-------- Records for processing --------

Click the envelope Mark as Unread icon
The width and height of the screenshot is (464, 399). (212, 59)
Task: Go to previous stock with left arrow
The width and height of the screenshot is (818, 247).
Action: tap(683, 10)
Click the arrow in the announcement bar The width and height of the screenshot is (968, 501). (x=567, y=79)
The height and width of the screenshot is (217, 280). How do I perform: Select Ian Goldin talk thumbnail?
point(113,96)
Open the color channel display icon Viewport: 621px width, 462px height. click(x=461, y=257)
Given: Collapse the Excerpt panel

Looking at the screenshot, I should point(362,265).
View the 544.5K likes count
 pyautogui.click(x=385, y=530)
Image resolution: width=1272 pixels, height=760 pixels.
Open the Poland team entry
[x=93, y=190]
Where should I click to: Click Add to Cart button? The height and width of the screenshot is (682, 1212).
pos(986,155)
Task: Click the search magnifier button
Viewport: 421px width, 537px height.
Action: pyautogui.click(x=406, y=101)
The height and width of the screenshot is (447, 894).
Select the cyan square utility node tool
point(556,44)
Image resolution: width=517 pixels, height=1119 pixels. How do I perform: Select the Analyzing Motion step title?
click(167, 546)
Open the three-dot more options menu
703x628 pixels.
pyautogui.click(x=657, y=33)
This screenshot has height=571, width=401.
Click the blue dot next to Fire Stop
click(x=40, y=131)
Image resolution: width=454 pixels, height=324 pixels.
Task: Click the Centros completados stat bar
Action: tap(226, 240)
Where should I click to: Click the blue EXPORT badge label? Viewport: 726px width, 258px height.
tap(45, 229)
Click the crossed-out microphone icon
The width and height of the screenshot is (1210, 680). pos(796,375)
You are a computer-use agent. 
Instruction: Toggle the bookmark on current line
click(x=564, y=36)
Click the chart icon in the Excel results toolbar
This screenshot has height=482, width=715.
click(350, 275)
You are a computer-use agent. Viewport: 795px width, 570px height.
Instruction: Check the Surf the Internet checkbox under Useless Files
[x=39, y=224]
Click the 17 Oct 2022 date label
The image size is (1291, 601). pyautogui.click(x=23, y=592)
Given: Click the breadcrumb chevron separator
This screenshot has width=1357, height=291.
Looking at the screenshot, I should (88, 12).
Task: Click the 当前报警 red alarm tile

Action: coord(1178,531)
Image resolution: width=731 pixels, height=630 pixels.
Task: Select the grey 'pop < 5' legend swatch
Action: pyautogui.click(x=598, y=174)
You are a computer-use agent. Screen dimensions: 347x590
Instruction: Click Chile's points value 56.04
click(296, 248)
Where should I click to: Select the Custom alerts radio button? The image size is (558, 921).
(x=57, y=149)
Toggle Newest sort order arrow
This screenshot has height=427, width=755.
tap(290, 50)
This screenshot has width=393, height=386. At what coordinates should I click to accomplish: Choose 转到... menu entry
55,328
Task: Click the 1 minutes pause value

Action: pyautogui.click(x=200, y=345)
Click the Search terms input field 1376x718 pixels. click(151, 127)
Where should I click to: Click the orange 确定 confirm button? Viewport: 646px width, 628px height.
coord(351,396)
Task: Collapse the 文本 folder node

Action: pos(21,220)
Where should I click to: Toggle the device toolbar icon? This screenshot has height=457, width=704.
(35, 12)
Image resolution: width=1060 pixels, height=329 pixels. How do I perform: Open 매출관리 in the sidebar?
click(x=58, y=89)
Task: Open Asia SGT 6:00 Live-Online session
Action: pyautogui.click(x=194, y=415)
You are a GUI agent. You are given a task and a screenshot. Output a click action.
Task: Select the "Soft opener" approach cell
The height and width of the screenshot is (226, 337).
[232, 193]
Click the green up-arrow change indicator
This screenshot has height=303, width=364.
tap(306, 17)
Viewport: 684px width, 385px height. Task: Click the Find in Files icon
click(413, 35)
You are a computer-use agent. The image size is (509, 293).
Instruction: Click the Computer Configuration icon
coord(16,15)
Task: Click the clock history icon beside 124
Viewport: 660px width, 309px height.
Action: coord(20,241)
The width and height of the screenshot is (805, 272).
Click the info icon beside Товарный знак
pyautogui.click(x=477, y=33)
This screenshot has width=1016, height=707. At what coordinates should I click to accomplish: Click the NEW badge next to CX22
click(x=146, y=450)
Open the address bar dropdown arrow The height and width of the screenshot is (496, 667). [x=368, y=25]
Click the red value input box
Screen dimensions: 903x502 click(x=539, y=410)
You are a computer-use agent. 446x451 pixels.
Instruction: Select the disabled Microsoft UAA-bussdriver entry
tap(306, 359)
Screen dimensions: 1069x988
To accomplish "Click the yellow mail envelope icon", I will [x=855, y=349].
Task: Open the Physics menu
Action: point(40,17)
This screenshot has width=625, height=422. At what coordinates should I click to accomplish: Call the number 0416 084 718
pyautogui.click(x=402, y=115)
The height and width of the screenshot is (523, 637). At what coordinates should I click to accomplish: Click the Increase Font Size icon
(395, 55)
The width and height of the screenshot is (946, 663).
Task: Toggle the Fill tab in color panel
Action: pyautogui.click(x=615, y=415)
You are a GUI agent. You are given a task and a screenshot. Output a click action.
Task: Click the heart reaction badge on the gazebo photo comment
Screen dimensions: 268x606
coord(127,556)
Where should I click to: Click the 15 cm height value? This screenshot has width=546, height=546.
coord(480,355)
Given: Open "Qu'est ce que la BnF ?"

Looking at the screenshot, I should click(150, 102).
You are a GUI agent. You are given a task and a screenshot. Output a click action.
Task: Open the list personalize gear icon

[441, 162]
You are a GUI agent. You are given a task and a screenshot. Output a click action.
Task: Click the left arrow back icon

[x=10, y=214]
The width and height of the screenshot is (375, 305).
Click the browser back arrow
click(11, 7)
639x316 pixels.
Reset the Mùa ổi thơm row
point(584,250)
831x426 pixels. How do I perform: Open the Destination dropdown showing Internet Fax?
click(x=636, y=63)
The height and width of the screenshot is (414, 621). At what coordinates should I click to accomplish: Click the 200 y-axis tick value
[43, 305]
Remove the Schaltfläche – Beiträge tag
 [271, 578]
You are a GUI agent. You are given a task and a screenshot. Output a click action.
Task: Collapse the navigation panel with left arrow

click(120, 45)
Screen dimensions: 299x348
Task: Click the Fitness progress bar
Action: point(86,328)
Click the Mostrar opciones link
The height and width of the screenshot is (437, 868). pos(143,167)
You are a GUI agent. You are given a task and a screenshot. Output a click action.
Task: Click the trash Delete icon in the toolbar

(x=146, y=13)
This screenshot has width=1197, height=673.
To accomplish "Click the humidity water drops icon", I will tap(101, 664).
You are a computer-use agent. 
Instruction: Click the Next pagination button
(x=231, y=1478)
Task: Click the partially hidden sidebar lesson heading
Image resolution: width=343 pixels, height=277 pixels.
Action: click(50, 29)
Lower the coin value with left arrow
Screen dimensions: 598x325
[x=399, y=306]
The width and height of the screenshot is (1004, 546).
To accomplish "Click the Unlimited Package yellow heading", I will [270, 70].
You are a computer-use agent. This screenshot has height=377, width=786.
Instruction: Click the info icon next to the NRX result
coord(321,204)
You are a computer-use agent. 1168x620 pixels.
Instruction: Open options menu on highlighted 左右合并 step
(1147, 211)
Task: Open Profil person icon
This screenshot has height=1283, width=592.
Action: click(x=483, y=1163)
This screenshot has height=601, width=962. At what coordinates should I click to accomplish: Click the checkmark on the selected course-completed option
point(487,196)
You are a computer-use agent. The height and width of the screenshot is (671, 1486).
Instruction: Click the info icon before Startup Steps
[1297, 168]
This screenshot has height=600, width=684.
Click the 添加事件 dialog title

--------

Work to complete
Return all of the data word for word.

Your response
Click the envelope Mark as Unread icon
The width and height of the screenshot is (464, 399). (212, 59)
Task: Go to previous stock with left arrow
The width and height of the screenshot is (818, 247).
Action: tap(683, 10)
Click the arrow in the announcement bar The width and height of the screenshot is (968, 501). (x=567, y=79)
The height and width of the screenshot is (217, 280). How do I perform: Select Ian Goldin talk thumbnail?
point(113,96)
Open the color channel display icon Viewport: 621px width, 462px height. click(x=461, y=257)
Given: Collapse the Excerpt panel

Looking at the screenshot, I should point(362,265).
View the 544.5K likes count
 pyautogui.click(x=385, y=530)
Image resolution: width=1272 pixels, height=760 pixels.
Open the Poland team entry
[x=93, y=190]
Where should I click to: Click Add to Cart button? The height and width of the screenshot is (682, 1212).
pos(986,155)
Task: Click the search magnifier button
Viewport: 421px width, 537px height.
Action: pyautogui.click(x=406, y=101)
The height and width of the screenshot is (447, 894).
Select the cyan square utility node tool
point(556,44)
Image resolution: width=517 pixels, height=1119 pixels. How do I perform: Select the Analyzing Motion step title?
click(167, 546)
Open the three-dot more options menu
703x628 pixels.
pyautogui.click(x=657, y=33)
This screenshot has height=571, width=401.
Click the blue dot next to Fire Stop
click(x=40, y=131)
Image resolution: width=454 pixels, height=324 pixels.
Task: Click the Centros completados stat bar
Action: tap(226, 240)
Where should I click to: Click the blue EXPORT badge label? Viewport: 726px width, 258px height.
tap(45, 229)
Click the crossed-out microphone icon
The width and height of the screenshot is (1210, 680). pos(796,375)
You are a computer-use agent. 
Instruction: Toggle the bookmark on current line
click(x=564, y=36)
Click the chart icon in the Excel results toolbar
This screenshot has height=482, width=715.
click(350, 275)
You are a computer-use agent. Viewport: 795px width, 570px height.
Instruction: Check the Surf the Internet checkbox under Useless Files
[x=39, y=224]
Click the 17 Oct 2022 date label
The image size is (1291, 601). pyautogui.click(x=23, y=592)
Given: Click the breadcrumb chevron separator
This screenshot has width=1357, height=291.
Looking at the screenshot, I should (88, 12).
Task: Click the 当前报警 red alarm tile

Action: coord(1178,531)
Image resolution: width=731 pixels, height=630 pixels.
Task: Select the grey 'pop < 5' legend swatch
Action: pyautogui.click(x=598, y=174)
You are a computer-use agent. Screen dimensions: 347x590
Instruction: Click Chile's points value 56.04
click(296, 248)
Where should I click to: Select the Custom alerts radio button? The image size is (558, 921).
(x=57, y=149)
Toggle Newest sort order arrow
This screenshot has height=427, width=755.
tap(290, 50)
This screenshot has width=393, height=386. At what coordinates should I click to accomplish: Choose 转到... menu entry
55,328
Task: Click the 1 minutes pause value

Action: pyautogui.click(x=200, y=345)
Click the Search terms input field 1376x718 pixels. click(151, 127)
Where should I click to: Click the orange 确定 confirm button? Viewport: 646px width, 628px height.
coord(351,396)
Task: Collapse the 文本 folder node

Action: pos(21,220)
Where should I click to: Toggle the device toolbar icon? This screenshot has height=457, width=704.
(35, 12)
Image resolution: width=1060 pixels, height=329 pixels. How do I perform: Open 매출관리 in the sidebar?
click(x=58, y=89)
Task: Open Asia SGT 6:00 Live-Online session
Action: pyautogui.click(x=194, y=415)
You are a GUI agent. You are given a task and a screenshot. Output a click action.
Task: Select the "Soft opener" approach cell
The height and width of the screenshot is (226, 337).
[232, 193]
Click the green up-arrow change indicator
This screenshot has height=303, width=364.
tap(306, 17)
Viewport: 684px width, 385px height. Task: Click the Find in Files icon
click(413, 35)
You are a computer-use agent. The image size is (509, 293).
Instruction: Click the Computer Configuration icon
coord(16,15)
Task: Click the clock history icon beside 124
Viewport: 660px width, 309px height.
Action: coord(20,241)
The width and height of the screenshot is (805, 272).
Click the info icon beside Товарный знак
pyautogui.click(x=477, y=33)
This screenshot has width=1016, height=707. At what coordinates should I click to accomplish: Click the NEW badge next to CX22
click(x=146, y=450)
Open the address bar dropdown arrow The height and width of the screenshot is (496, 667). [x=368, y=25]
Click the red value input box
Screen dimensions: 903x502 click(x=539, y=410)
You are a computer-use agent. 446x451 pixels.
Instruction: Select the disabled Microsoft UAA-bussdriver entry
tap(306, 359)
Screen dimensions: 1069x988
To accomplish "Click the yellow mail envelope icon", I will [x=855, y=349].
Task: Open the Physics menu
Action: point(40,17)
This screenshot has width=625, height=422. At what coordinates should I click to accomplish: Call the number 0416 084 718
pyautogui.click(x=402, y=115)
The height and width of the screenshot is (523, 637). At what coordinates should I click to accomplish: Click the Increase Font Size icon
(395, 55)
The width and height of the screenshot is (946, 663).
Task: Toggle the Fill tab in color panel
Action: pyautogui.click(x=615, y=415)
You are a GUI agent. You are given a task and a screenshot. Output a click action.
Task: Click the heart reaction badge on the gazebo photo comment
Screen dimensions: 268x606
coord(127,556)
Where should I click to: Click the 15 cm height value? This screenshot has width=546, height=546.
coord(480,355)
Given: Open "Qu'est ce que la BnF ?"

Looking at the screenshot, I should click(150, 102).
You are a GUI agent. You are given a task and a screenshot. Output a click action.
Task: Open the list personalize gear icon

[441, 162]
You are a GUI agent. You are given a task and a screenshot. Output a click action.
Task: Click the left arrow back icon

[x=10, y=214]
The width and height of the screenshot is (375, 305).
Click the browser back arrow
click(11, 7)
639x316 pixels.
Reset the Mùa ổi thơm row
point(584,250)
831x426 pixels. How do I perform: Open the Destination dropdown showing Internet Fax?
click(x=636, y=63)
The height and width of the screenshot is (414, 621). At what coordinates should I click to accomplish: Click the 200 y-axis tick value
[43, 305]
Remove the Schaltfläche – Beiträge tag
 [271, 578]
You are a GUI agent. You are given a task and a screenshot. Output a click action.
Task: Collapse the navigation panel with left arrow

click(120, 45)
Screen dimensions: 299x348
Task: Click the Fitness progress bar
Action: point(86,328)
Click the Mostrar opciones link
The height and width of the screenshot is (437, 868). pos(143,167)
You are a GUI agent. You are given a task and a screenshot. Output a click action.
Task: Click the trash Delete icon in the toolbar

(x=146, y=13)
This screenshot has width=1197, height=673.
To accomplish "Click the humidity water drops icon", I will tap(101, 664).
You are a computer-use agent. 
Instruction: Click the Next pagination button
(x=231, y=1478)
Task: Click the partially hidden sidebar lesson heading
Image resolution: width=343 pixels, height=277 pixels.
Action: click(50, 29)
Lower the coin value with left arrow
Screen dimensions: 598x325
[x=399, y=306]
The width and height of the screenshot is (1004, 546).
To accomplish "Click the Unlimited Package yellow heading", I will [270, 70].
You are a computer-use agent. This screenshot has height=377, width=786.
Instruction: Click the info icon next to the NRX result
coord(321,204)
You are a computer-use agent. 1168x620 pixels.
Instruction: Open options menu on highlighted 左右合并 step
(1147, 211)
Task: Open Profil person icon
This screenshot has height=1283, width=592.
Action: click(x=483, y=1163)
This screenshot has height=601, width=962. At what coordinates should I click to accomplish: Click the checkmark on the selected course-completed option
point(487,196)
You are a computer-use agent. The height and width of the screenshot is (671, 1486).
Instruction: Click the info icon before Startup Steps
[1297, 168]
This screenshot has height=600, width=684.
Click the 添加事件 dialog title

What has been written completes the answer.